*Instructions to follow*:
Instruction for the data below: set down exactly the lines from the line with "Given: Click the round R sender avatar" to the line with "664x545 pixels.", inclusive, and no others.

*Dataset excerpts*:
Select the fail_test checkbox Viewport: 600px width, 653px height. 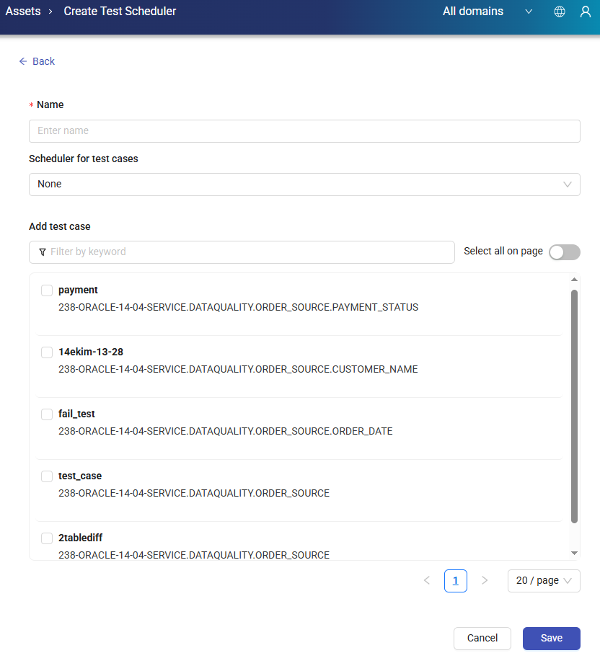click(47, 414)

--

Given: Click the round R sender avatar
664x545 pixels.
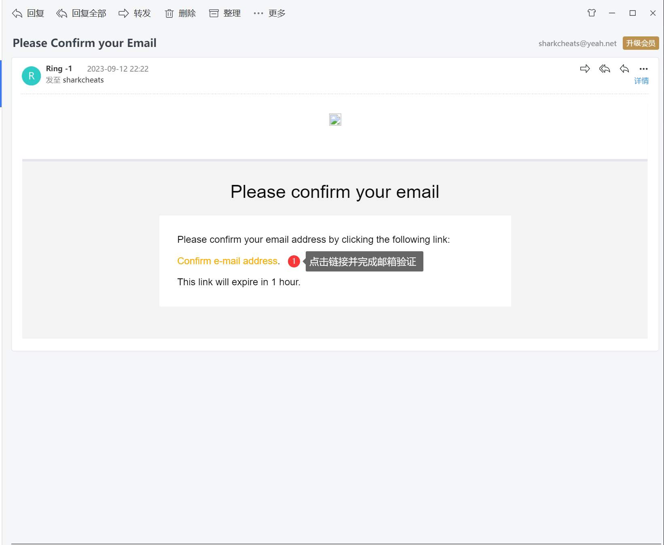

---

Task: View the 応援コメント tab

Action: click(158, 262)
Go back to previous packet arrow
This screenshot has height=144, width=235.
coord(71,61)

*Reply*:
Given: Click the round R sender avatar
664x545 pixels.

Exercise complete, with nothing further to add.